So I tighten the intake manifold bolts (finding all a little loose) and the motor ran smoother and the vacuum went up to 18 inches. But, since the vacuum went to 20 inches when I sprayed the carb cleaner before I tightened the bolts, I tried it again afterwards. Once again it went up to 20 inches which I am assuming means I still have a leak but, apparently, not quite as bad.
Is there anything else I can do other then pulling the intake and replacing the gaskets? If not then is there a better gasket to use? What about using an RTV sealant around each intake port?
get a Fel-Pro blue stripe gasket, most any parts store sells these.

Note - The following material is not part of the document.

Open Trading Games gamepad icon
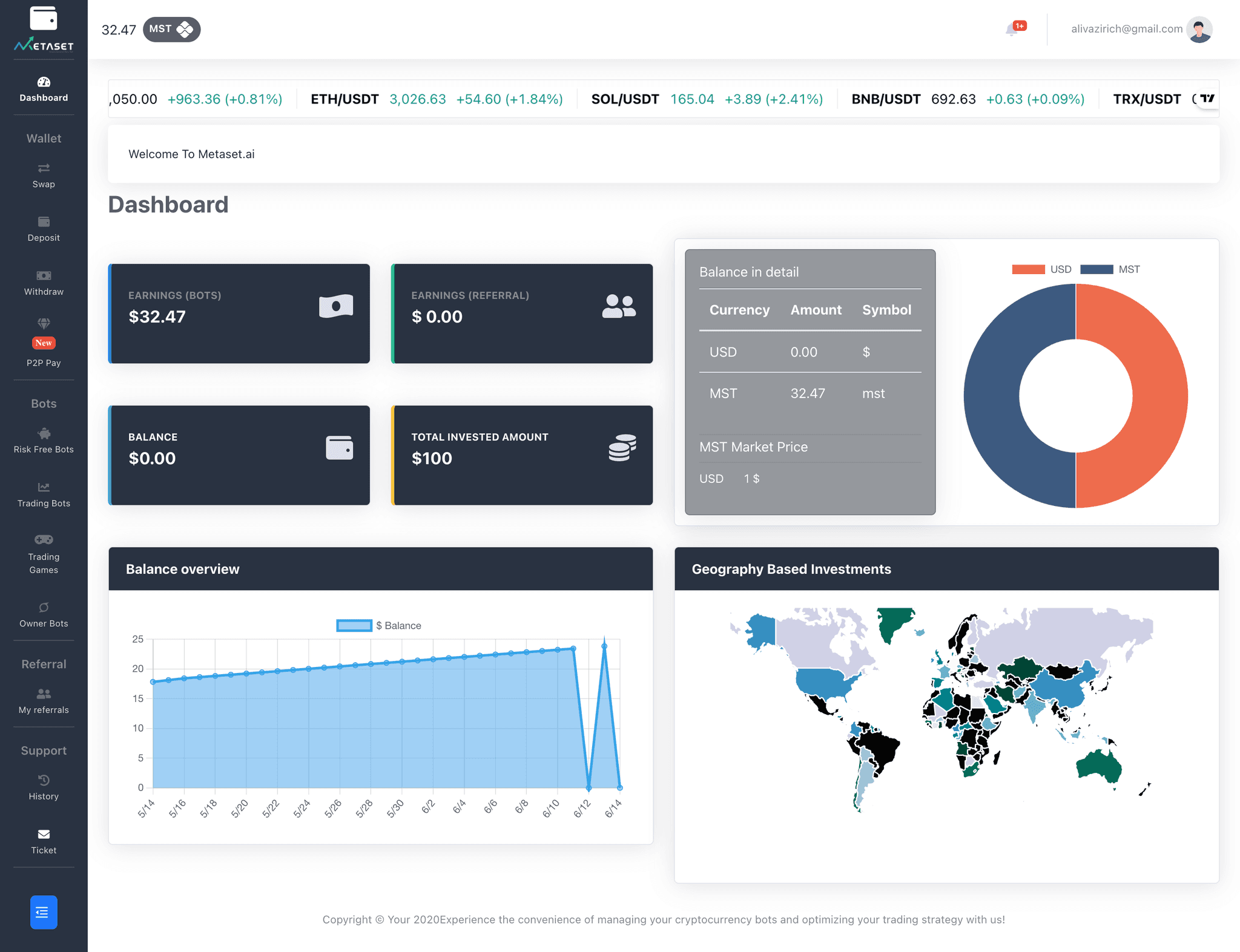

Use RTV black ONLY at junctions where the end seals meet the head. Some prefer to use RTV in place of the cork end seals, this is fine, but there's no reason for the cork seals to be inadequete unless your heads have been milled. In this case, unless your block was also redecked to accomodate for the lower sitting heads, you should use RTV in place of the end seals. DON'T use RTV on the head side of the intake gasket, this can turn out disasterous if done improperly. It won't take but an hour or so to do the whole thing, and the gasket is cheap, maybe $8.99 for the whole set. TK
'77 F100, 302 (the aftermarket Prodigy), C4
Cadet Second Lieutenant John F. Daly III
South Carolina Corps of Cadets, The Citadel
The TorqueKing
what about that black insta gasket stuff? it repels water, gas, oil, everything. i used it and it seems to work well. always remains flexible like a glue
No "gasket in a tube" will ever work as well as a real material gasket. The only time you should ever use RTV is to aid in sealing corners, if you use it as a primary material, it has less shear resistance, and is very prone to bulging into water passages, preventing full flow. Besides, if you do use Silicone instead of the correct gasket, you will be in a world of hurt to remove the intake should you ever need to again. You'll have to scrape all the old stuff off, otherwise it will never seal correctly. Modern Fel-Pro gaskets, especially the Blue-Stripe line have a no-stick coating which keeps it from getting sheared by bi-metal engines (iron block, aluminum intake or heads, etc.). Trust me, it's much more difficult to remove a part when it was siliconed in place. Maybe if it was a Toyota, or another car that didn't deserve love, I'd say go ahead and do whatever, but if you love it, do the correct repair!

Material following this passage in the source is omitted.